CIIDI Scientists and Students Publish Study in Journal of Virus Eradication

From Left: Jaeden Pyburn, Dr. Juan Zhao, and Dr. Ling WangSeveral CIIDI members and students conducted a study resulting in the publication of “Inhibition of protein kinase R suppresses HIV replication and integration in CD4 T cells” in the Journal of Virus Eradication.

Treatment of HIV infection using antiretroviral therapy can be very successful, leading to undetectable viral levels in patients who are compliant with their therapy. However, the infection remains present in the cells, preventing HIV cure. The mechanisms sustaining HIV-infected cell survival remain incompletely understood; thus, investigating the mechanisms of CD4 T cell survival and its interplay with HIV replication is critical for devising strategies against HIV infection.

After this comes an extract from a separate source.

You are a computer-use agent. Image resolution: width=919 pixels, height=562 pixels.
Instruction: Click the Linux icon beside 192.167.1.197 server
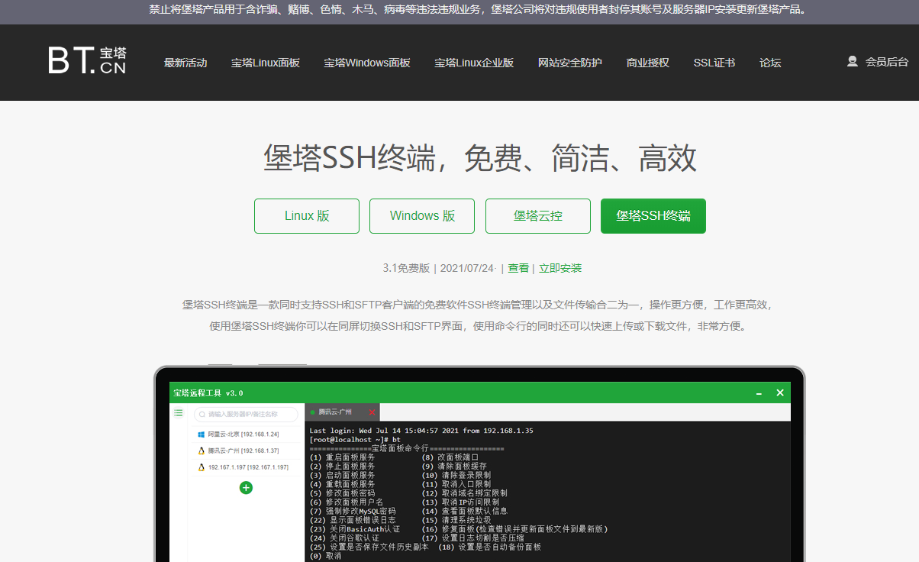(x=201, y=468)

In this study, the authors investigated the interplay between protein kinase R (PKR) and eukaryotic initiation factor-2α (eIF2α) in regulating HIV replication during the early stage of infection. They demonstrated that eIF2α is phosphorylated/activated in CD4 T cells during early HIV infection, and that PKR inhibition leads to a significant reduction in eIF2α phosphorylation and HIV p24 expression. PKR inhibition suppresses HIV replication and p24 expression by blocking HIV reverse transcription and integration. Based on these findings, the authors propose a working model for PKR inhibition and HIV suppression, shown to the right.
While further research is needed, the study presents a novel finding showing that PKR inhibition suppresses HIV replication and expression. PKR inhibitors have been utilized in other disease models, including neurodegenerative disorders and cancers, suggesting that targeting host PKR represents a potential therapeutic strategy against HIV infection.

Jaeden Pyburn, a PhD student in the Department of Biomedical Sciences, Dr. Juan Zhao, an assistant professor in the Department of Internal Medicine, and Dr. Ling
Wang, an associate professor also in the Department of Internal Medicine, share first authorship for this publication. Dr. Zhao and Dr. Zhi Q. Yao, a professor in the Department of Internal Medicine are the corresponding authors.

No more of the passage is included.